- DATA FOR ANALYSIS
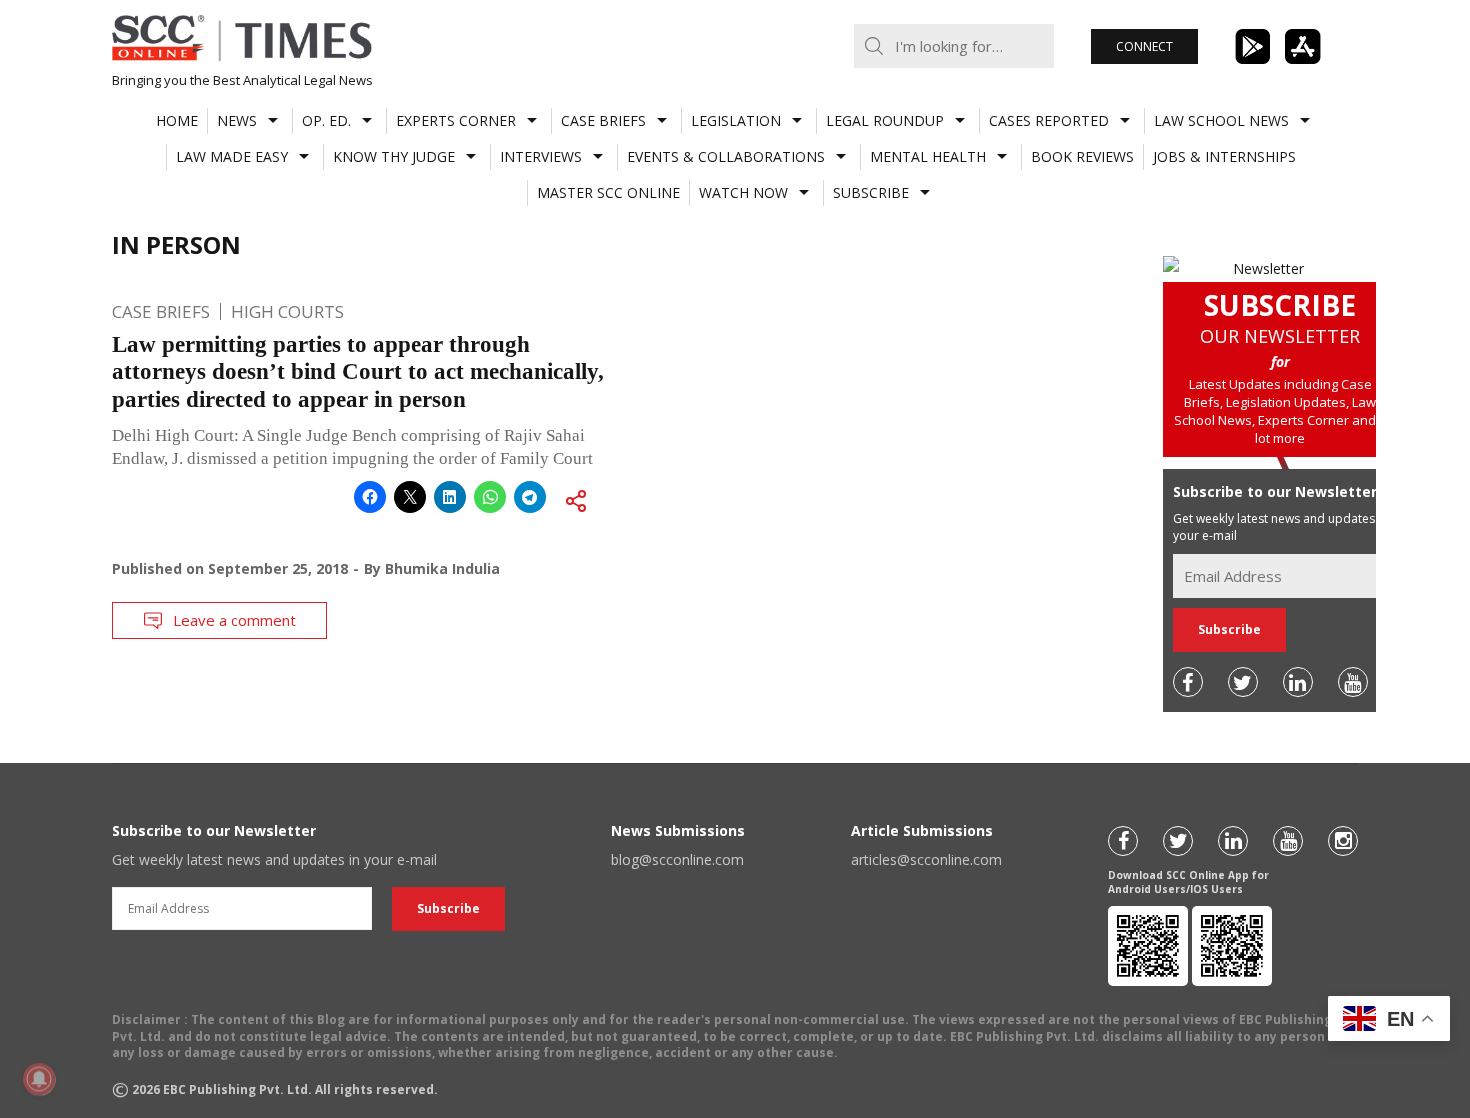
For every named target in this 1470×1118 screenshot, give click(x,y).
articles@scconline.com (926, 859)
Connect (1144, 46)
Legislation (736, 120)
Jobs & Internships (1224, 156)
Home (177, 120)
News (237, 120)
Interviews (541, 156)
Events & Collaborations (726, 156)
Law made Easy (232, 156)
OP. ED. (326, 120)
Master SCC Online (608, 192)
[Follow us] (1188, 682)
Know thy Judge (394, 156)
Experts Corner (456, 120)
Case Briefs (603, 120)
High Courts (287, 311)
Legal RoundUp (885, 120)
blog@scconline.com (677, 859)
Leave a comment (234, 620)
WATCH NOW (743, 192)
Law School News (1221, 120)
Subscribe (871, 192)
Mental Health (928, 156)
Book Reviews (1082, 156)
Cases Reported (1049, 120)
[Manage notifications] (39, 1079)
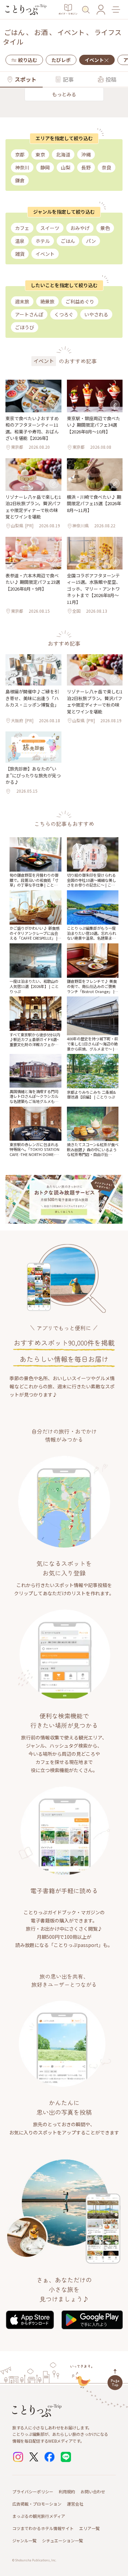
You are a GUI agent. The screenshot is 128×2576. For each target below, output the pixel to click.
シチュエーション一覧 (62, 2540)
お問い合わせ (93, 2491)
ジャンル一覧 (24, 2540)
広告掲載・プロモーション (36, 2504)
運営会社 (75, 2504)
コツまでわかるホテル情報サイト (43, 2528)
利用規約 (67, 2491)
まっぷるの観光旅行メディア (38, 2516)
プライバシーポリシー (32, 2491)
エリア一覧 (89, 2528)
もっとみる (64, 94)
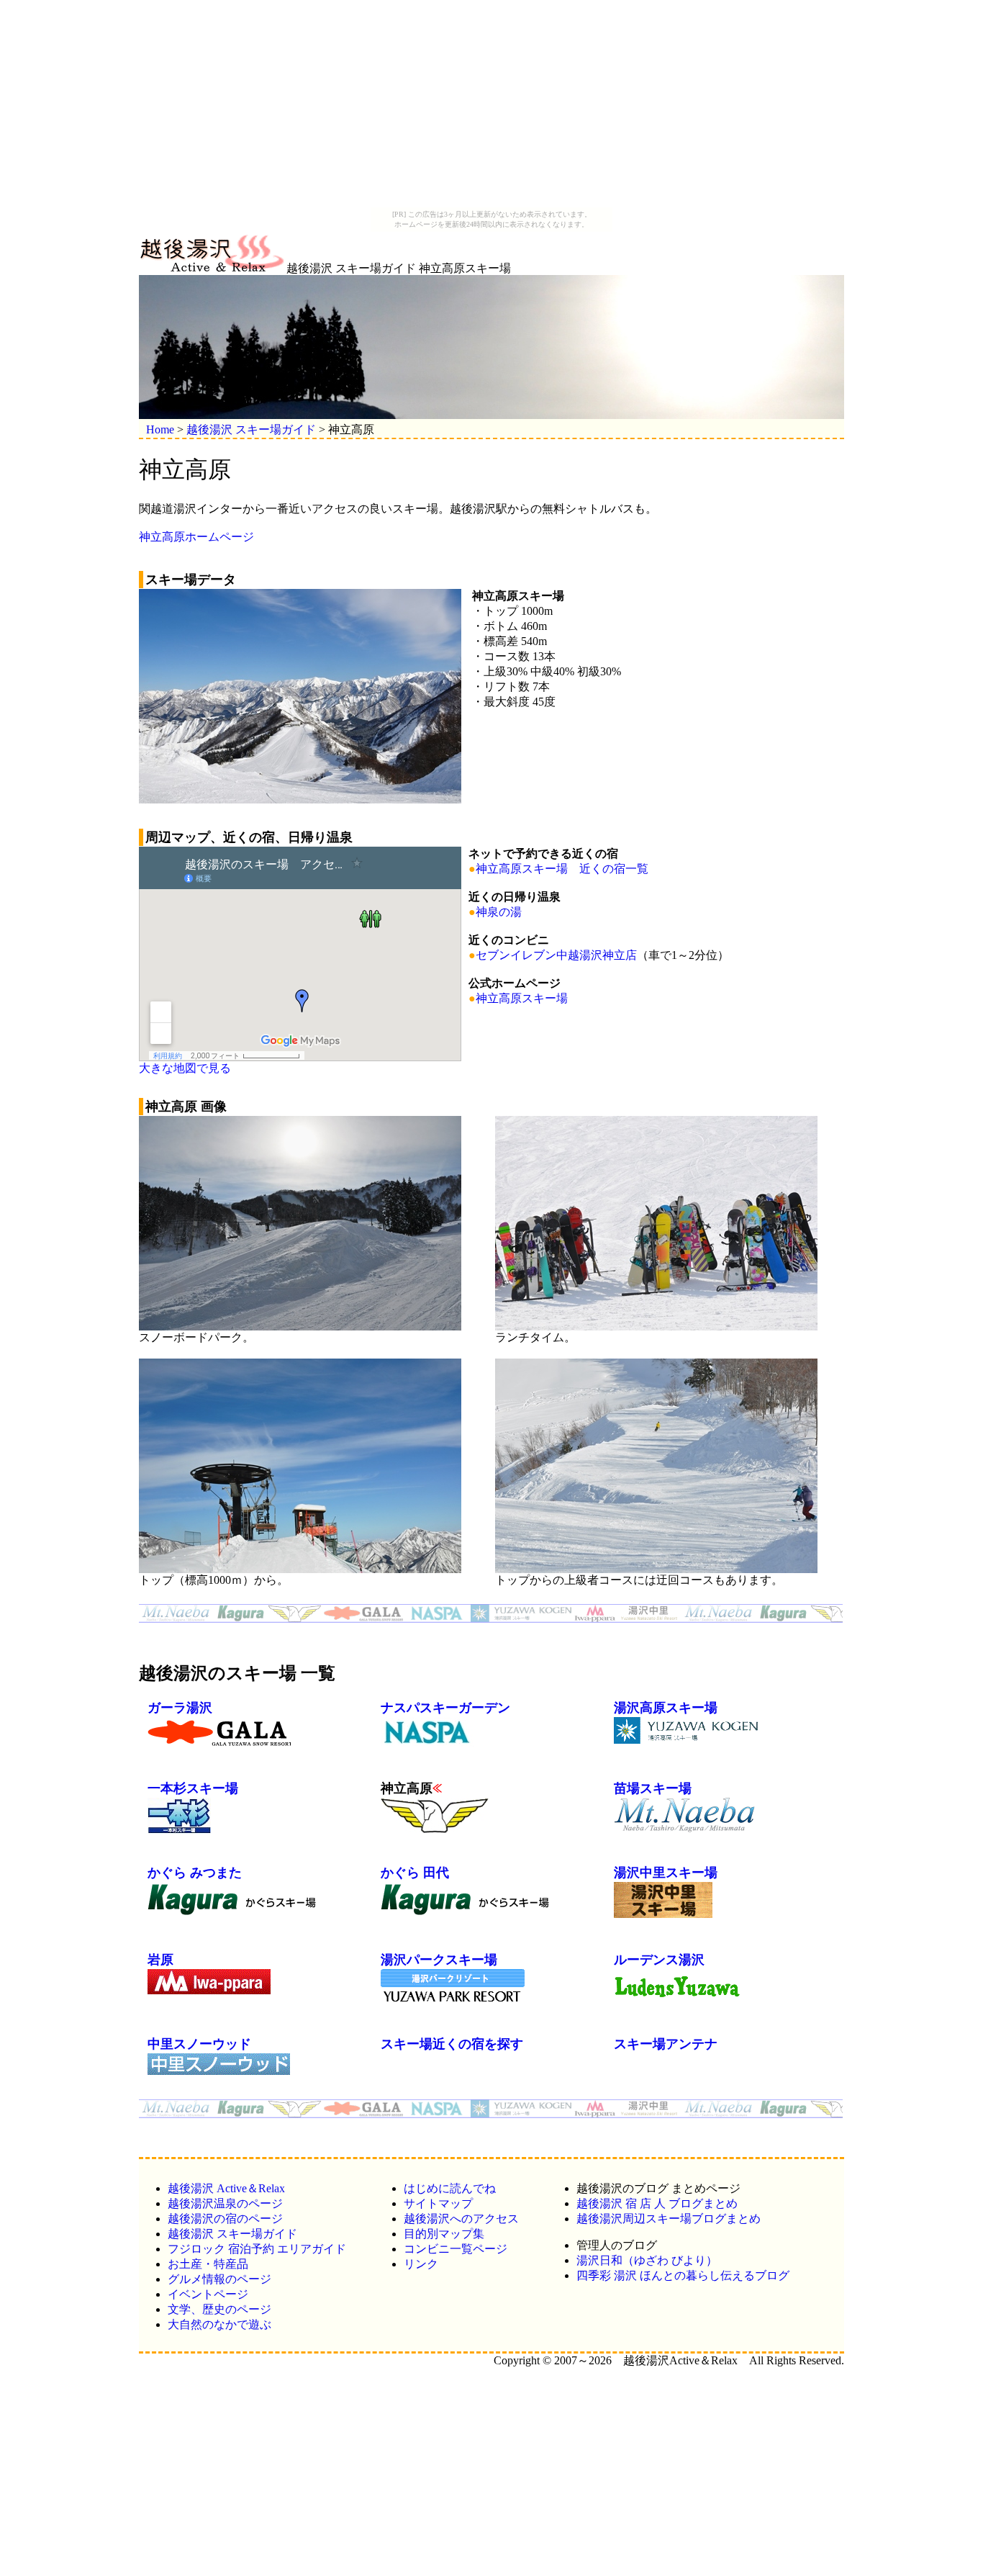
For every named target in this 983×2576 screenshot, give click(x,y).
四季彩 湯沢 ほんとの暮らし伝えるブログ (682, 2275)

- ACTIVITY
Say how many lines in the records include the string "every", giving the figure by itself.

- OUTPUT FOR THIS TASK
2